The Friday night crawl begins -- and often ends -- at Trader Jack's Bar & Grill (tel. 26-464) at Avarua's old harbor, one of the best bars in all of the South Pacific. The island's affluent movers and shakers start boozing here after work.
Heading east, you can grab an outdoor beer and an ocean view at Whatever! Bar (tel. 22-299). It's behind TJ's (tel. 24-722), a disco which draws a sometimes raucous young crowd. The Trader Jack's folk then wander into the Stair Case Restaurant & Bar (tel. 22-254), an upstairs restaurant that has rock-and-roll music for dancing after 10pm and an island night show once a week.
Backtracking to the traffic circle, you'll come to The Banana Court (tel. 23-397), which for generations was the place to do your drinking, dancing, and fighting. It's now the big place to be on Wednesday night. Down the side street in Cook's Corner shops, the miniature Hideaway Bar (tel. 20-340) attracts a mature crowd of drinkers.
Near the airport are The Nu Bar (tel. 26-141) and the RSA Club (tel. 20-590), where the country's military veterans welcome everyone to drink and dance.

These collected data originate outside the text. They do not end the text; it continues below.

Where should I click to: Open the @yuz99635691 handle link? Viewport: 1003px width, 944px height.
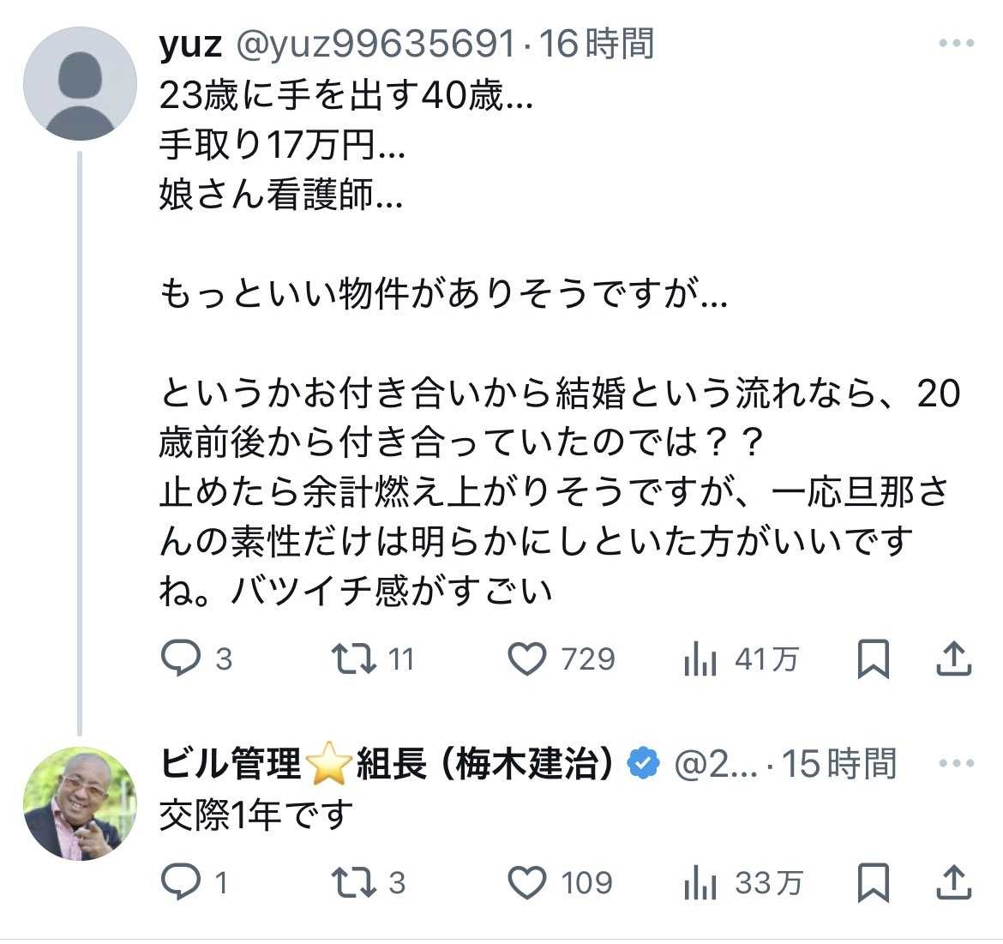tap(374, 44)
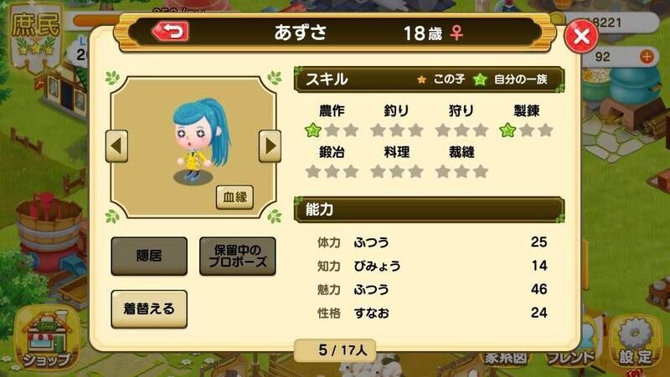The height and width of the screenshot is (377, 670).
Task: Click the female gender symbol
Action: (x=456, y=33)
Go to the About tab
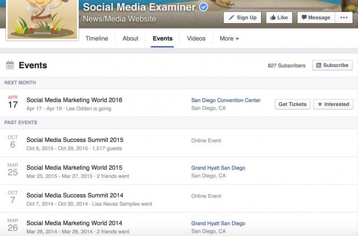 130,39

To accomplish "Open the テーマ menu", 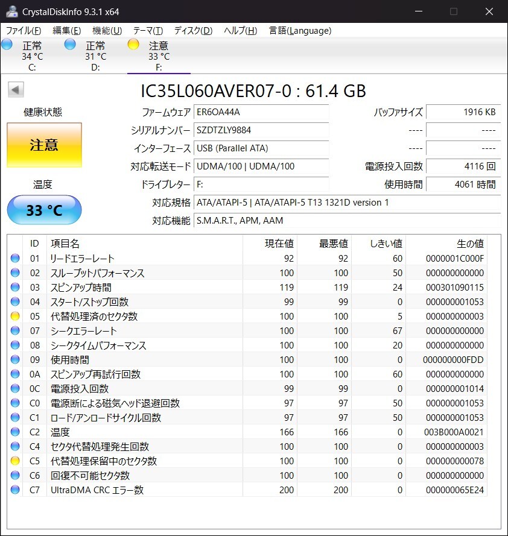I will pyautogui.click(x=149, y=30).
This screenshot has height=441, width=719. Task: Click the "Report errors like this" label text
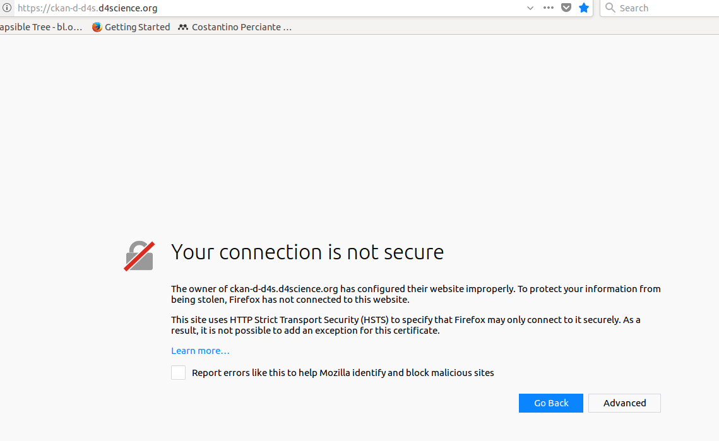coord(343,373)
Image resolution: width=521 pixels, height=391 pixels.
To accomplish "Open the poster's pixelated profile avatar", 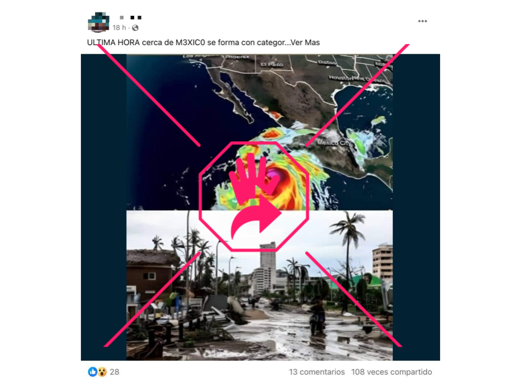I will [x=98, y=22].
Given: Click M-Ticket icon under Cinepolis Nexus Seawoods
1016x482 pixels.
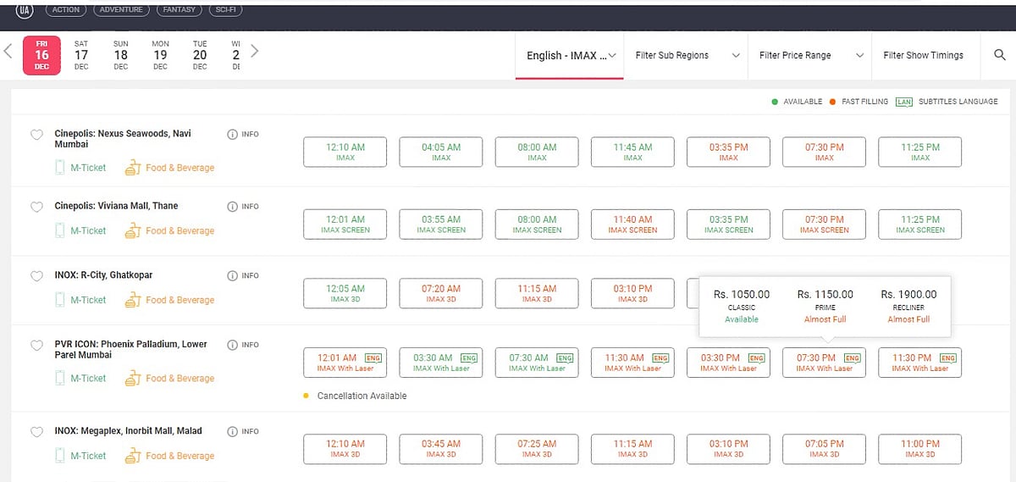Looking at the screenshot, I should 60,168.
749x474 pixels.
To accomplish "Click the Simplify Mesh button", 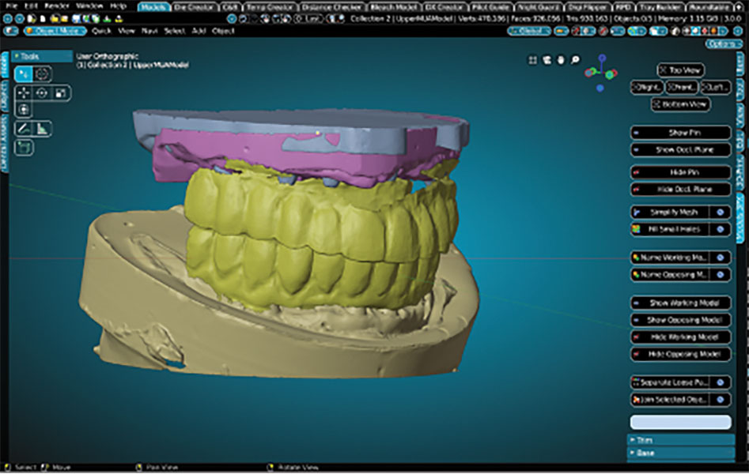I will pyautogui.click(x=672, y=213).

Don't Miss an Island Night
A New Zealander once told me, only slightly tongue-in-cheek, that all Cook Islanders are deaf because they grow up 3 feet from drums you can hear from 3 miles away.
Danced to the heart-thumping beat of those deafening drums, their hip-pulsating tamure is very much like that in Tahiti, except it tends to be faster (which I found hard to believe until I saw it with my own eyes) and even more suggestive (which I had even more trouble believing). Indeed, dancing is high in the hearts of all Cook Islanders, and it shows every time the drums begin. Their costumes generally aren't as colorful as those in Tahiti but are as likely to be made of leaves and other natural materials as dyed synthetic fabrics.
Unadulterated Cook Islands dancing is best seen during the annual Dance Week in April or during the National Self Governing Commemoration celebrations in late July and early August. It's still good at "Island Night" feasts and shows at the hotels. Indeed, one or another will have a feast and show every night except Sunday. Although their dance shows are tailored for tourists, the participants go at it with infectious enthusiasm.
Get a schedule of island nights from Cook Islands Tourism Corporation, or check the Cook Islands News, especially the Thursday and Friday editions, and make reservations early. Ask the locals where the top troupes are performing.